# Irish deposits.ie



## nad (3 Jun 2008)

Here's an interesting site for anyone considering putting cash on deposit ,
www.irishdeposits.ie by the way i've no association with this site


----------



## ClubMan (3 Jun 2008)

Compare their lists to the _AAM Financial Best Buys _lists of demand and term lump sum and regular saver deposit accounts/rates and you'll soon see a few glaring omissions/discrepancies! For example they say the best rate on up to €100K is 4.5% but no sign of _NR's _5% on €1K+. Hmmm....


----------



## eileen alana (3 Jun 2008)

They don't list the deposit rates available from the online banks or the internet only deposit accounts which are available from high street banks, all of which pay high interest rates.


----------



## ClubMan (3 Jun 2008)

So basically the site is useless?


----------



## eileen alana (3 Jun 2008)

agreed


----------



## RaboDirect (4 Jun 2008)

The site is operated by an intermediary group so presumably they only list the deposit rates from institutions that they receive a commission from.


----------



## jambo.ie (4 Jun 2008)

Eoin Wilson? Isn't he that fellow of the televisual box?


----------



## redstar (4 Jun 2008)

Their homepage states ...



> IrishDeposits.ie is a site dedicated to informing you of the deposit products and rates that are currently available in the Irish market.



Isn't this misleading because no internet  banks deposit products are listed ?


----------



## ClubMan (4 Jun 2008)

redstar said:


> Isn't this misleading because no internet  banks deposit products are listed ?


Yes - it is.


----------



## F. Kruger (4 Jun 2008)

RaboDirect said:


> The site is operated by an intermediary group so presumably they only list the deposit rates from institutions that they receive a commission from.


 
Hardly an accurate assessment, seeing as there are 15 institutions listed and the intermediary holds letters of appointment from just 3 of those.


----------



## ClubMan (4 Jun 2008)

F. Kruger said:


> Hardly an accurate assessment, seeing as there are 15 institutions listed and the intermediary holds letters of appointment from just 3 of those.

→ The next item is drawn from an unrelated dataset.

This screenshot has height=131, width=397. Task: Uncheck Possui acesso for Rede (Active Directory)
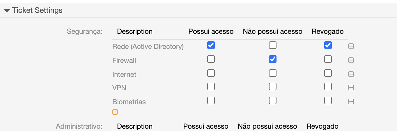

Presumably you don't consider this an inaccurate assessment?


redstar said:


> Their homepage states ...
> 
> ...
> 
> Isn't this misleading because no internet  banks deposit products are listed ?





ClubMan said:


> Yes - it is.


----------



## Ralph1 (4 Jun 2008)

Read site quickly,the internet banks are quoted.


----------



## TSThomas (4 Jun 2008)

Nice layout & all I'm sure, but ultimately the info's vague (What account(s) exactly are they taking about, for example)... presumably down to the fact that they want you to go through them;

_FinanceOne are remunerated by the Banks for the establishment of deposit accounts where we hold a letter of Appointment_. 

At least It's your money actually name some of the accounts, e.g. Halifax Flexi-Saver, First Active eSavings... something the other neglects.

Beyond that though ? [What's that you say? They also actually link to the actual Product page too ]


----------



## ClubMan (5 Jun 2008)

Ralph1 said:


> Read site quickly,the internet banks are quoted.


* Some of them *are now (e.g. _Halifax Flexisaver _is not listed as far as I can see) but they certainly were not listed earlier. Are you involved with the site/business by any chance?


----------



## GenieMac (13 May 2009)

ok so where is the best place to look for info on desposit accounts?


----------



## Lightning (13 May 2009)

What info do you want? 

Have you checked out the best buys threads here?


----------